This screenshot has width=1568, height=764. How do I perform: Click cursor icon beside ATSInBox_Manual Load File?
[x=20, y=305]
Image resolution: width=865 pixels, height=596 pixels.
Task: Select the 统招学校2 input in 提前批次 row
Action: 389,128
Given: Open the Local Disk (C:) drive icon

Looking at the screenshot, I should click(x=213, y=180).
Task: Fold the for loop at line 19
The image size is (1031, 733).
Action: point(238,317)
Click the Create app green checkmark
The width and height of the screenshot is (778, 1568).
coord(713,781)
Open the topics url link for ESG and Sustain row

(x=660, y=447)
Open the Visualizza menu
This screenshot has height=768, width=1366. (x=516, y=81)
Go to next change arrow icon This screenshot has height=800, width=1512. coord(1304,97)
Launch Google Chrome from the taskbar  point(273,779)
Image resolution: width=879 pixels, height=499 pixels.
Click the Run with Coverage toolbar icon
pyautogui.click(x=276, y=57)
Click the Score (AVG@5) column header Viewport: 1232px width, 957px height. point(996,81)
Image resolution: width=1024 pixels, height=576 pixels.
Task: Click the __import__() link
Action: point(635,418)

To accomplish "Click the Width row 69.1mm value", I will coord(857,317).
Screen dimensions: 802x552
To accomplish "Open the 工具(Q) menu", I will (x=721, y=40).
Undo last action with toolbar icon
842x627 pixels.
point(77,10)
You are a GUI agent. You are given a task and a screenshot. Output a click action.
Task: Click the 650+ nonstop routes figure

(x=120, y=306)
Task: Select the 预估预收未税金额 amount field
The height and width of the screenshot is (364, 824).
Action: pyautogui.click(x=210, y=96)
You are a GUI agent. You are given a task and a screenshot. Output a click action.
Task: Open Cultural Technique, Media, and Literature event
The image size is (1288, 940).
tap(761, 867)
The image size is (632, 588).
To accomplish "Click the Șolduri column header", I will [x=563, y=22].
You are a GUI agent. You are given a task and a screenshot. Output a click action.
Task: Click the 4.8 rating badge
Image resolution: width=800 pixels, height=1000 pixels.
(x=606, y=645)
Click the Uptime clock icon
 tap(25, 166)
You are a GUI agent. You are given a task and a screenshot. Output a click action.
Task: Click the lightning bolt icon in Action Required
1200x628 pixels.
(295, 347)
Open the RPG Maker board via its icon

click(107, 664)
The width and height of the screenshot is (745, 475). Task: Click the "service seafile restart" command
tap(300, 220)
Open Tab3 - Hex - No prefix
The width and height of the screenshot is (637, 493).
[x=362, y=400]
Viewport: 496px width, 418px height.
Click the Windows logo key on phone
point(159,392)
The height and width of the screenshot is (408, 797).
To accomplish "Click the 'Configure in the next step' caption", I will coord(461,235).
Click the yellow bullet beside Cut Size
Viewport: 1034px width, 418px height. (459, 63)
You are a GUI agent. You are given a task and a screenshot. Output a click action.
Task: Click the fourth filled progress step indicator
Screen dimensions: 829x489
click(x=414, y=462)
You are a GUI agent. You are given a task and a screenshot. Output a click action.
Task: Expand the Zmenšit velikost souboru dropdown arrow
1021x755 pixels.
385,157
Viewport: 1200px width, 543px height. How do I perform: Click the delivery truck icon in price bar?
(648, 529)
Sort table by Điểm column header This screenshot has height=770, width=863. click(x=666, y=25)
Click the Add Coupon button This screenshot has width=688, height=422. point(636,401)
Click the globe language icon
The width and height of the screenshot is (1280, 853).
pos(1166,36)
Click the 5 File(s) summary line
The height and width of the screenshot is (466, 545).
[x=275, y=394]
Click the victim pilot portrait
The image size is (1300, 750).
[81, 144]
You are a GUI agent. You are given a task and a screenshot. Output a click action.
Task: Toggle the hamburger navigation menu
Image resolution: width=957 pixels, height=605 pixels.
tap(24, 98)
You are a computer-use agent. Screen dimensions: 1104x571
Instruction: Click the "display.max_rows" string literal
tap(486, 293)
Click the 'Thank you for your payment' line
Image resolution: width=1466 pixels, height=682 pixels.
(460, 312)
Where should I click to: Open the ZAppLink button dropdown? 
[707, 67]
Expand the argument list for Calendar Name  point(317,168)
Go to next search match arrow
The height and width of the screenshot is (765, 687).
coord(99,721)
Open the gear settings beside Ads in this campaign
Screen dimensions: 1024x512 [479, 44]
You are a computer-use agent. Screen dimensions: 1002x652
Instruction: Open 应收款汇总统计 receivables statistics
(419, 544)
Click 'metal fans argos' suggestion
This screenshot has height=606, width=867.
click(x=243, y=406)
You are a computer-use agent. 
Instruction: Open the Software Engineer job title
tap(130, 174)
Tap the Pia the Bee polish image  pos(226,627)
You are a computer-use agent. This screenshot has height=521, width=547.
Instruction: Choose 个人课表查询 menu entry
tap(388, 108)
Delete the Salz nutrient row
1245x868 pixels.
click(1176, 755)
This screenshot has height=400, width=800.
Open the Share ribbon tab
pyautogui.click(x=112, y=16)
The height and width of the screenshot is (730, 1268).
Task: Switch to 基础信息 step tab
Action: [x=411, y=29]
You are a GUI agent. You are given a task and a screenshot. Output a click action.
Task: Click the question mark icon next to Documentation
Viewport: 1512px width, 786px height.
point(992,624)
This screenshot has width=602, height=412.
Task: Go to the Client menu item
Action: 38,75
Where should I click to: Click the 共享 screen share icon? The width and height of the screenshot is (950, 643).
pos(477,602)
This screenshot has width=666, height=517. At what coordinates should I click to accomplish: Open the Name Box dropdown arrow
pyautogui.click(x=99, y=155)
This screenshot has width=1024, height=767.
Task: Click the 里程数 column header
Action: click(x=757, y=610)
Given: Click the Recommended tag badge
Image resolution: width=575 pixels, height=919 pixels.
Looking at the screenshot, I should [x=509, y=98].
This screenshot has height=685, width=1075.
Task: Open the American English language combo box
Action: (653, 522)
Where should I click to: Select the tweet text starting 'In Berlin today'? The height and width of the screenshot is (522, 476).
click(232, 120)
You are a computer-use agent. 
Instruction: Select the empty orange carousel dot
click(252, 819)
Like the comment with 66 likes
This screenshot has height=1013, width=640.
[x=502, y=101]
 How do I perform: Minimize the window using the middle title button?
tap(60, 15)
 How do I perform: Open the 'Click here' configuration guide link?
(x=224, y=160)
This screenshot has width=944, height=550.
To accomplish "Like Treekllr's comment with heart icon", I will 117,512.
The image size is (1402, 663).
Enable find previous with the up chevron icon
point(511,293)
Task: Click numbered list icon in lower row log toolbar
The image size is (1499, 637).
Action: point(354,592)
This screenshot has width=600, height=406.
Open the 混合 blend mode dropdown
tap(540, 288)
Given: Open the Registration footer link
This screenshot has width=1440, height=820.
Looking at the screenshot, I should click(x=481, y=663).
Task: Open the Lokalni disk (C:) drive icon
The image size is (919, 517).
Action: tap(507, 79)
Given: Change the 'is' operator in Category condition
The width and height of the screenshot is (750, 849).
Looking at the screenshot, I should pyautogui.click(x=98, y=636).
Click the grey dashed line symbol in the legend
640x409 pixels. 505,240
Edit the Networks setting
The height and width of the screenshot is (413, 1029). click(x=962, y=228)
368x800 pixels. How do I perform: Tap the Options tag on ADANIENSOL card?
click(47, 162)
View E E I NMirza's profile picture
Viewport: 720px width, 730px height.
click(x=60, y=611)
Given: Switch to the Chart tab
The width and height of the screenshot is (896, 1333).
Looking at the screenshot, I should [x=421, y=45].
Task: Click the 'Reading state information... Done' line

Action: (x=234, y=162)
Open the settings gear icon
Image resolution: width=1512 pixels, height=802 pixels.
++++++
_TASK DIRECTIONS_. Scan the records above, then copy out each line that mentions "badge".

_SOLVED EXERCISE_.
Task: Click the 4.8 rating badge
Given: Click the Recommended tag badge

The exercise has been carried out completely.